As diferentes sociedades têm diferentes formas de reprimir e banir o mal existente no seu seio. Apesar de o mandamento ser contra o assassinato, Deus permitira à comunidade israelita, especialmente às autoridades máximas, proferir uma sentença de morte para os que cometiam alguns tipos de crimes ou pecados. Paulo falou sobre a autoridade que Deus dava aos dirigentes públicos para administrarem tais execuções de juízo (Romanos 13:3-4). O mandamento “não matarás” era aplicado a todos os homens individualmente, enquanto as ordenanças de execução eram dadas coletivamente. A regularização da pena de morte não autoriza a arbitrariedade homicida de um indivíduo. Mesmo atualmente, nas sociedades modernas onde é regularizada a pena de morte, acontece assim. Não é uma pessoa que decide a morte da outra, para alimentar os seus sentimentos maus. É o sistema que determina a morte do criminoso, com dor no coração por precisar fazer o que se deve ser feito. Não é vingança, e sim, o trabalho de um sistema judicial. Em tal sistema, as pessoas da parte inocente e ofendida não têm o poder de decidir nada em relação ao condenado. Quem decide é a lei. E essa moldura de execução protege a própria pessoa de praticar os problemas que estão por trás do sexto mandamento.
Você e eu, como pessoas físicas, não temos como decidir sobre os modelos judiciários a serem adotados ou não na sociedade em que estamos inseridos. Mas como indivíduos, podemos entender que o sexto mandamento preocupa-se com a possibilidade de haver ódio em nosso coração, se nós desejarmos que a vida do próximo seja arruinada.

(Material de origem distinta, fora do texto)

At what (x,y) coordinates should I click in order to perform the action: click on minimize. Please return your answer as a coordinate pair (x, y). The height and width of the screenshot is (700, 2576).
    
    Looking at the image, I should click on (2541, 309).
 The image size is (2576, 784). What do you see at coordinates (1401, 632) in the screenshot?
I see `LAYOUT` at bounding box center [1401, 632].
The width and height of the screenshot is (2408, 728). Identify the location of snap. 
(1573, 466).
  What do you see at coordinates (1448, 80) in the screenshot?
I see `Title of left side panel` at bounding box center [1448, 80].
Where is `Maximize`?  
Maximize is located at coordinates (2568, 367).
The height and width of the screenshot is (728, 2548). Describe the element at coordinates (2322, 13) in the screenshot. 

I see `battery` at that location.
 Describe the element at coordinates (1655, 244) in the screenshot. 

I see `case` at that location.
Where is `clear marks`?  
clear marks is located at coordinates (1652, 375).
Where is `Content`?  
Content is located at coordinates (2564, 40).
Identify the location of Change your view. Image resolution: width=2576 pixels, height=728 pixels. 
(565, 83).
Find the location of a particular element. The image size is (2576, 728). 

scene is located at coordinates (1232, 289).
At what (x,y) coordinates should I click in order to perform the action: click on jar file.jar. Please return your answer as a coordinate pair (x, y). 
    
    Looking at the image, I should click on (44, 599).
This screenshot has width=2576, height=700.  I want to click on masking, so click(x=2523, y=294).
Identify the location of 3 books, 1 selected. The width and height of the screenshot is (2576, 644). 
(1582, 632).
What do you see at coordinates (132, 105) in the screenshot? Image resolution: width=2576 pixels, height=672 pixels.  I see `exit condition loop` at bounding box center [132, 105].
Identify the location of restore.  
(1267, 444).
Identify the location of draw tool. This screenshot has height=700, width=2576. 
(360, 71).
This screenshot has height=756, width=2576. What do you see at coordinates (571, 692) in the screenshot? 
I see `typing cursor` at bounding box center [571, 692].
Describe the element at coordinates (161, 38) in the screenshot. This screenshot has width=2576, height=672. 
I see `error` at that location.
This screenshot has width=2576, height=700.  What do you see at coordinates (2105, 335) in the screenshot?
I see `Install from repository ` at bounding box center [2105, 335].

Isso fica mais esclarecido no Novo Testamento, quando Jesus, sem dar um posicionamento específico sobre a pena capital, por não estar decidindo nada em nível de sociedade, dirigiu-se a indivíduos e disse que “todo aquele que sem motivo se irar contra seu irmão estará sujeito a julgamento.” Pois não devemos alimentar o ódio nem a vingança no nosso coração. “Ouvistes que foi dito: Olho por olho, dente por dente. Eu, porém, vos digo: não resistais ao perverso; mas, a qualquer que te ferir na face direita, volta-lhe também a outra” (Mateus 5:22, 38-39 - RA).
Um homicídio começa no coração daquele que odeia as pessoas. Deus valoriza a vida e desagrada-se de qualquer indício de raiva, vingança ou rejeição (1 João 3:15).
Portanto, independentemente dos moldes que os nossos tribunais de justiça adotem para banir o mal, como pessoas, podemos decidir pela paz e pelo bem.